• [DATA FOR PROCESSING]:
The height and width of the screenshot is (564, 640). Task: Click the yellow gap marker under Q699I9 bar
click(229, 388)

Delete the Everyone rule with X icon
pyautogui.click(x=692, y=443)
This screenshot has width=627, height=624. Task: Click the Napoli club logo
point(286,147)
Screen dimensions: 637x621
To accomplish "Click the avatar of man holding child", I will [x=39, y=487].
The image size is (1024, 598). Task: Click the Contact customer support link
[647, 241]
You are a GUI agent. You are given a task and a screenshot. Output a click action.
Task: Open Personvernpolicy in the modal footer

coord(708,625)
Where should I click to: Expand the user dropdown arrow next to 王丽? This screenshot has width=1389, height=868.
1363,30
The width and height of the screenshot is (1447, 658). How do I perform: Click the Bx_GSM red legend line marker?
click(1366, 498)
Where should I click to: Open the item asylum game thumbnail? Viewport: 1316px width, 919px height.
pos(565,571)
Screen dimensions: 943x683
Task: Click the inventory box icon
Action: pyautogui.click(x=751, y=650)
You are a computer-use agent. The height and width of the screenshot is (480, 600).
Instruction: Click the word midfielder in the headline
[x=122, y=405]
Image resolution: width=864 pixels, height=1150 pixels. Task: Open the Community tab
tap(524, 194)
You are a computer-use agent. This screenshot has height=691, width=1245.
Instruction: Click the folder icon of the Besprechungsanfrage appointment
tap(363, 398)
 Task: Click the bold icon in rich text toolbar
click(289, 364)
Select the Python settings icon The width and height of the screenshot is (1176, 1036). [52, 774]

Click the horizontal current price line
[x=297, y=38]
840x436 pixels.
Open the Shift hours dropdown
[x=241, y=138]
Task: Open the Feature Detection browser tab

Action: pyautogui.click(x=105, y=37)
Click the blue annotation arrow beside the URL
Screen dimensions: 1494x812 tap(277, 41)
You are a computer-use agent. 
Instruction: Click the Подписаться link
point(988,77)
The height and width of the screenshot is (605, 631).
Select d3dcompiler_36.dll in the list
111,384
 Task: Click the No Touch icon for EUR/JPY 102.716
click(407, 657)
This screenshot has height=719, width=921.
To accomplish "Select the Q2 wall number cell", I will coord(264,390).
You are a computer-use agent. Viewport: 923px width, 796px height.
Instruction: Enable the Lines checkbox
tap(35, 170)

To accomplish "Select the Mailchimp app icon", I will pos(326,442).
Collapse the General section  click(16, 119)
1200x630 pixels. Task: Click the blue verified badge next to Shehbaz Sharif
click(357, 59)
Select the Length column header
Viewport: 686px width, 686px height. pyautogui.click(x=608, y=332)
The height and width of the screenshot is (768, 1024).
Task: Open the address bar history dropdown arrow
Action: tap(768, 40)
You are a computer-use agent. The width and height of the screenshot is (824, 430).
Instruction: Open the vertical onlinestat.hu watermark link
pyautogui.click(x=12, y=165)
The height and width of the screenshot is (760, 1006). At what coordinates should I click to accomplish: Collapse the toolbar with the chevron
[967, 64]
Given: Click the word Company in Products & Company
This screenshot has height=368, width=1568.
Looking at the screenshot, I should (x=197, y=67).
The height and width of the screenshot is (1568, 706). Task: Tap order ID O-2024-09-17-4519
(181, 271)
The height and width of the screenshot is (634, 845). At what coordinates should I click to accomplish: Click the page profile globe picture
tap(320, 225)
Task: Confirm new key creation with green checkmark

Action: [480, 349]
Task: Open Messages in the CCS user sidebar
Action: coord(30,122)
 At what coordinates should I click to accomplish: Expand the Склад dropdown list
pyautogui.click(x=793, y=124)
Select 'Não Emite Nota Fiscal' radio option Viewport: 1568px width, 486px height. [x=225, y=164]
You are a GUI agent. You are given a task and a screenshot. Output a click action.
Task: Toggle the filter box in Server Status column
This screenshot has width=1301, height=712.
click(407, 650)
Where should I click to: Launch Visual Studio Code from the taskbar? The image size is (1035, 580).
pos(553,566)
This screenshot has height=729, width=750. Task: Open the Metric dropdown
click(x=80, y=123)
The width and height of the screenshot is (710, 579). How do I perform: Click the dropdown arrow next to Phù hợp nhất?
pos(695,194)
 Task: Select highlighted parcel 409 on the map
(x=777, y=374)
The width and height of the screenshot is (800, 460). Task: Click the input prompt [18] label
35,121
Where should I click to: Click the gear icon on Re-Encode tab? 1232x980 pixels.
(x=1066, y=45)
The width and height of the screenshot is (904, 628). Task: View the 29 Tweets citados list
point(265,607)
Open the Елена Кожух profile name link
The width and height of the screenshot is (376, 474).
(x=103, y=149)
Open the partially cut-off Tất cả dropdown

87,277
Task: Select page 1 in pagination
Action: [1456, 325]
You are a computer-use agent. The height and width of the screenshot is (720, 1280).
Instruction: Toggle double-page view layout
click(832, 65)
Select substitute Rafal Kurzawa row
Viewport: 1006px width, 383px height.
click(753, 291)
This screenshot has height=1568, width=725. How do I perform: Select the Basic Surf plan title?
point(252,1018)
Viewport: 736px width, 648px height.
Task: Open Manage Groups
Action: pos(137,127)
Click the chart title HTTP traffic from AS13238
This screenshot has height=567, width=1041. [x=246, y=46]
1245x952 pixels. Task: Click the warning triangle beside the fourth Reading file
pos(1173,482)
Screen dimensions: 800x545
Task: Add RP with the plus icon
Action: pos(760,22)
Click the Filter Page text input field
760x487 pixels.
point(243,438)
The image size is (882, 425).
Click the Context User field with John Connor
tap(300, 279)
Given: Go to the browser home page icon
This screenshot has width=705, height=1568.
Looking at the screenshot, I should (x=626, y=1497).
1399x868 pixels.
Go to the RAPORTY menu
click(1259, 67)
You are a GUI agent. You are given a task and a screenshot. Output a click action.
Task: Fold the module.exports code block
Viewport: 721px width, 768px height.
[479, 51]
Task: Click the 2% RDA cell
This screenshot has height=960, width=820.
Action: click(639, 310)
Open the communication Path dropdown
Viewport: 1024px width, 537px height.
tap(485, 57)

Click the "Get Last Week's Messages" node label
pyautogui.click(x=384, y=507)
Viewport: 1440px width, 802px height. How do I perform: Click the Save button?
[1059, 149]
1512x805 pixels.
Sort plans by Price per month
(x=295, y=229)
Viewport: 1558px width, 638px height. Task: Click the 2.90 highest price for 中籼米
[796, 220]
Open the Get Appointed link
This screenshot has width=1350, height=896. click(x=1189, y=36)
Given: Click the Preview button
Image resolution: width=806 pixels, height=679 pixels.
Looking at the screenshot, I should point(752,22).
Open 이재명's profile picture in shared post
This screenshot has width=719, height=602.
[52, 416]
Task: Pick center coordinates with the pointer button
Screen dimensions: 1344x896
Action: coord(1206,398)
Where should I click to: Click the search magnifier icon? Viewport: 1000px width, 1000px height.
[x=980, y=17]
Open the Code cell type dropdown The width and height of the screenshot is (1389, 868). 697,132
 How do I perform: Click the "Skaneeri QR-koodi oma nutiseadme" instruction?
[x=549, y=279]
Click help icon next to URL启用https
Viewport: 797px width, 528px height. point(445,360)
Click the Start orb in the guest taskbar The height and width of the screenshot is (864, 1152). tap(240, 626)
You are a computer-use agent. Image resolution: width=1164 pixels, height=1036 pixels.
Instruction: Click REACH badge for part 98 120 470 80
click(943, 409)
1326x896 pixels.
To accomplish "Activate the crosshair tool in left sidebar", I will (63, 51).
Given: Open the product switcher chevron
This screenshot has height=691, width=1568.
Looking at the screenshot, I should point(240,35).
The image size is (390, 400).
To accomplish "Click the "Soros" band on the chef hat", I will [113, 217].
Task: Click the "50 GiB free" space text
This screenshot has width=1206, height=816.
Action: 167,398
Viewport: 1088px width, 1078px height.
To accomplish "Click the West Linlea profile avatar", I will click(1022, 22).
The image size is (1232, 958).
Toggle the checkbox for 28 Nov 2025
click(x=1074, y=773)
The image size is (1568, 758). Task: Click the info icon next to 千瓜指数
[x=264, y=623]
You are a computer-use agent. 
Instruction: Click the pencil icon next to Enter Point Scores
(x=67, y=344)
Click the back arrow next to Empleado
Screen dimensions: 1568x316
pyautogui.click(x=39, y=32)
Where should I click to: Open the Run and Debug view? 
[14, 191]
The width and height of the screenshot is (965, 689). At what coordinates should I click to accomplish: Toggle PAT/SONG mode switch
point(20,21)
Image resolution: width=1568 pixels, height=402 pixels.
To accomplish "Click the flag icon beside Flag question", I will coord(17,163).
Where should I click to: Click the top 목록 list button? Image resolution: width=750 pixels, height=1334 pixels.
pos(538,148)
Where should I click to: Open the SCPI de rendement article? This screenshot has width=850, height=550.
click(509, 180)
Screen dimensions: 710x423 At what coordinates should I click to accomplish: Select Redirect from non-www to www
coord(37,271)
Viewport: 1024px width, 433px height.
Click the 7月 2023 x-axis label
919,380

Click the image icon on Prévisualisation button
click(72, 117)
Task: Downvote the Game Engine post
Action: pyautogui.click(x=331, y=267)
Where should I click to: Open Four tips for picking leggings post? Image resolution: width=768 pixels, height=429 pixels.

• [EXERCISE INSTRUCTIONS]: Where the data above reaches the line holding "Given: Click the word", begin printing, and stop after the line holding "Select 'Não Emite". Each line must be reproduced exactly, with nothing else added.

• [EXPECTED ANSWER]:
Given: Click the word Company in Products & Company
This screenshot has height=368, width=1568.
Looking at the screenshot, I should (x=197, y=67).
The height and width of the screenshot is (1568, 706). Task: Tap order ID O-2024-09-17-4519
(181, 271)
The height and width of the screenshot is (634, 845). At what coordinates should I click to accomplish: Click the page profile globe picture
tap(320, 225)
Task: Confirm new key creation with green checkmark

Action: [480, 349]
Task: Open Messages in the CCS user sidebar
Action: coord(30,122)
 At what coordinates should I click to accomplish: Expand the Склад dropdown list
pyautogui.click(x=793, y=124)
Select 'Não Emite Nota Fiscal' radio option Viewport: 1568px width, 486px height. [x=225, y=164]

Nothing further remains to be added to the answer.